Whereas if formAssociated had been an attribute, this is how I’d imagine it being used:

class SubsetterPart extends LitElement {
  @state();
  state = {};

  #validity = {
   /* Some instance state about what's a valid start date, end date. */
  }

  #handleChange = (event) => {
    /* Some of the most amazing change-handling you've seen, admit it. */
  }

  render() {
    return html`
      <label>
        <slot name="start-label">choose a start date</slot>
        <input
          .value=${this.state.startDate}
          @change=${this.#handleChange}
          type="start-date"
          name="start-date"
          min=${this.validity.fromDate}
          max=${this.validity.toDate}
          formassociated
        >
      </label>

      <label>
        <slot name="end-label">choose an end date</slot>
        <input
          .value=${this.state.endDate}
          @change=${this.#handleChange}
          type="end-date"
          name="end-date"
          min=${this.validity.fromDate}
          max=${this.validity.toDate}
          formassociated
        >
      </label>
    `
  }
Code language: TypeScript (typescript)

In my magical greenfield world where such a thing is possible, the formassociated attribute would tell the parent form that this form control and some key associations should pierce through the Shadow DOM to a parent form. Maybe formassociated="some-form-id" could even be a thing, like form on a button, etc. Multiple levels of form -> Shadow DOM could have some common-sense use case like using the first available (but form attribute is a nice escape hatch). Because formassociated is on the input, any form-control-associated label can come along for the ride, too!

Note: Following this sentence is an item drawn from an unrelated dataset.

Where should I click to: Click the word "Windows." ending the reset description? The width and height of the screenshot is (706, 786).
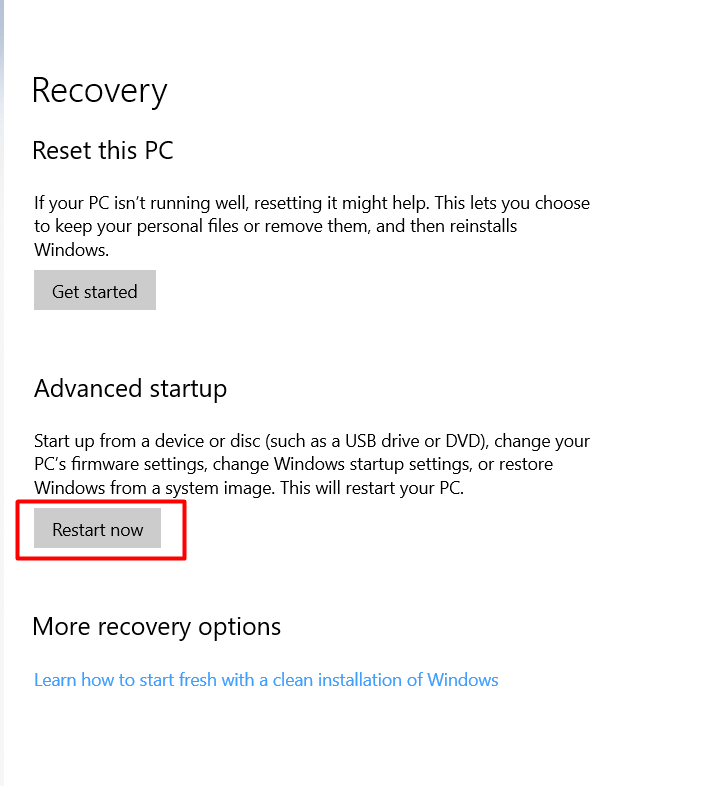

In the end, and like I was starting to say previously, I know this same thing could be build with the current API: I just need to chunk components differently. But that’s what I dislike! Sometimes a couple of form controls is just the right amount of atomicity. Sometimes I want to share that state and functionality in one class / custom element instead of two. And making everything a well-abstracted component takes time and boilerplate and more files. The hypothetical attribute formassociated lets me chunk my state / control my atomicity way better than the static property formAssociated.